The refurbished interior maintains the same sense of Stygian gloom that pervaded Garnet, which is doubtless very fashionable, though I can't say I find it cheery or welcoming. The Professor said it reminded her of an English pub but the profusion of hard surfaces makes it an unduly noisy echoing space.
It was certainly noisy on the Friday evening when we first dropped in when a group of barely post-pubescent men in sharp suits were engaging in some professional back-slapping.
Maybe the recession is over and merchant bankers who have just started shaving are busy working on the next one.

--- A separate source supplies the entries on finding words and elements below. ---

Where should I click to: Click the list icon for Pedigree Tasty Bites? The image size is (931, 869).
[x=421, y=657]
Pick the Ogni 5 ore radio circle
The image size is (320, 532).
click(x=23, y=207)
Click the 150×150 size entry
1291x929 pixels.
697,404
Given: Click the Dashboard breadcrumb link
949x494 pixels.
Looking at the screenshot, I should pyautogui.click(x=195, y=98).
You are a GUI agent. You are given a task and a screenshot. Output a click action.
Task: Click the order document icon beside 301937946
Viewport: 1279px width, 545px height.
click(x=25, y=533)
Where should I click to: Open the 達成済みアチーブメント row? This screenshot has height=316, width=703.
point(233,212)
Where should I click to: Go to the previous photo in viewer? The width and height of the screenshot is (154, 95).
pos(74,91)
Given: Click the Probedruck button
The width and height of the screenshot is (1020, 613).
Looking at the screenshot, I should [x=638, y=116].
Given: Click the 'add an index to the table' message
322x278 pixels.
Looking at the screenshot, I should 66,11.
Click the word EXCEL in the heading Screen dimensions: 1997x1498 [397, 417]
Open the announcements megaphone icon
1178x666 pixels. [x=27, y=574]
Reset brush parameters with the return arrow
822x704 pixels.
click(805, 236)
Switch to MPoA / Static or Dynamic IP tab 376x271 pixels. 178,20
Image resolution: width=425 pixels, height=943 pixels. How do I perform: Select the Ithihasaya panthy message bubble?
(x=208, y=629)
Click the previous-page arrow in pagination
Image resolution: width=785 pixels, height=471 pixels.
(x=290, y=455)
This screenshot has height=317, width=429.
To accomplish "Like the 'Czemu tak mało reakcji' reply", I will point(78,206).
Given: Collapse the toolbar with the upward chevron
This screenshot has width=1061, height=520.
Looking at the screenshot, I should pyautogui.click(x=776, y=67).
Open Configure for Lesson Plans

On our second visit, on a Tuesday evening, the bass-heavy music had been replaced and, cheeringly, the barman remembered that the Professor likes water without ice.
The food, served on rectangular platters that make sharing easy, includes some failures - the smoked beetroot and goat's cheese came on discs of stodgy pastry - but also some crackingly good stuff: marinated salmon wrapped sushi-style and served with a creamy wasabi dip and some wicked pickled cucumber; shredded confit five-spice duck in a savoury crepe; the aforementioned pork belly, nicely dry and crisp, not fatty; and the piece de resistance - slices of rare eye fillet on a bean puree atop crisp potato rosti.
These are not tapas as they recognise them in Spain - or serve them at Mondial in Surrey Cres - but they're pretty damned good. I just wish I could shake the suspicion that tapas - not just here, but everywhere in Auckland - is another word for giving you a quarter the food at half the price of a main course.